La manifestación fue criticada como sectaria. "En un día como hoy, los catalanes deberíamos estar celebrando nuestra fiesta nacional y no solamente una apelación a una independencia que solo es compartida por menos de la mitad de la población", dijo desde Estrasburgo el ministro español de Exteriores, el catalán y socialista Josep Borrell.

El mismo campo independentista muestra divisiones, entre los más moderados y los radicales.

"Si hay algún independentista ingenuo o estúpido que crea que puede imponer la independencia al 50% de los catalanes que no lo son, es evidente que está absolutamente equivocado", advirtió la semana pasada el diputado Joan Tardá, de Esquerra Republicana de Catalunya (ERC), más pragmático frente a su socio en el gobierno catalán, Juntos por Cataluña, de Puigdemont.

Tras un verano tenso por la proliferación de lazos amarillos en demanda de la liberación de los líderes presos, la Diada marcó el inicio de una serie de movilizaciones de los independentistas. "Empezamos una marcha sin fin", afirmó el presidente catalán, el independentista Quim Torra.

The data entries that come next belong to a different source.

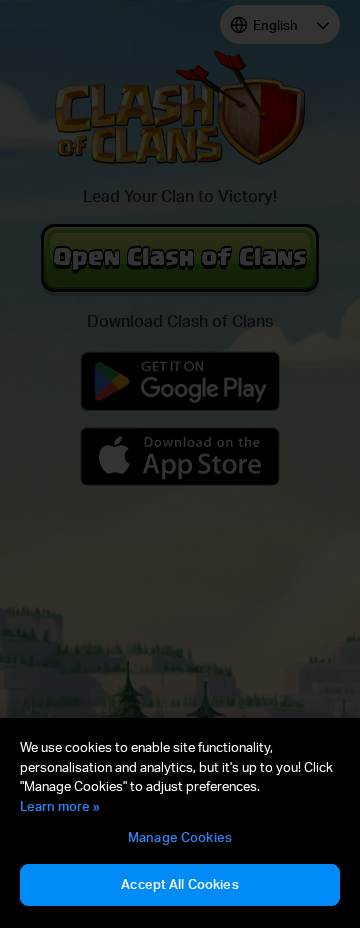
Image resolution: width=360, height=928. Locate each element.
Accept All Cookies (179, 884)
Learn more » (60, 806)
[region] (180, 823)
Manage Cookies (180, 837)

Torra exige a Madrid un referéndum de autodeterminación pactado, sin renunciar a "ninguna vía" para conseguir la independencia, aunque hasta ahora no ha esbozado una hoja de ruta para lograrlo.

Si regresa a la desobediencia, Madrid volvería a intervenir la autonomía regional, como ya hizo en octubre bajo el gobierno de Mariano Rajoy.

Su sucesor, el socialista Pedro Sánchez, quien llegó al poder en junio gracias a una moción de censura parlamentaria apoyada por los independentistas catalanes, retomó un diálogo con Barcelona y ofreció un referéndum sobre la ampliación del autogobierno catalán, una posibilidad ya rechazada por Torra.

Por su parte, la líder de Ciudadanos (liberales), principal partido de la oposición en Cataluña, Inés Arrimadas, aseguró que la celebración institucional de la Diada es una "muestra de la no normalidad", ya que los actos organizados por el gobierno catalán "excluyen a más de la mitad de los catalanes", es decir, los contrarios a la independencia.

En la Diada, Cataluña conmemora la derrota militar que el 11 de septiembre de 1714 sufrieron las fuerzas catalanas que apoyaron al archiduque Carlos de Austria durante la Guerra de Sucesión al trono de España, frente a las de Felipe V de Anjou, quien finalmente se impuso, y fue el primer Borbón de esta casa reinante en el país.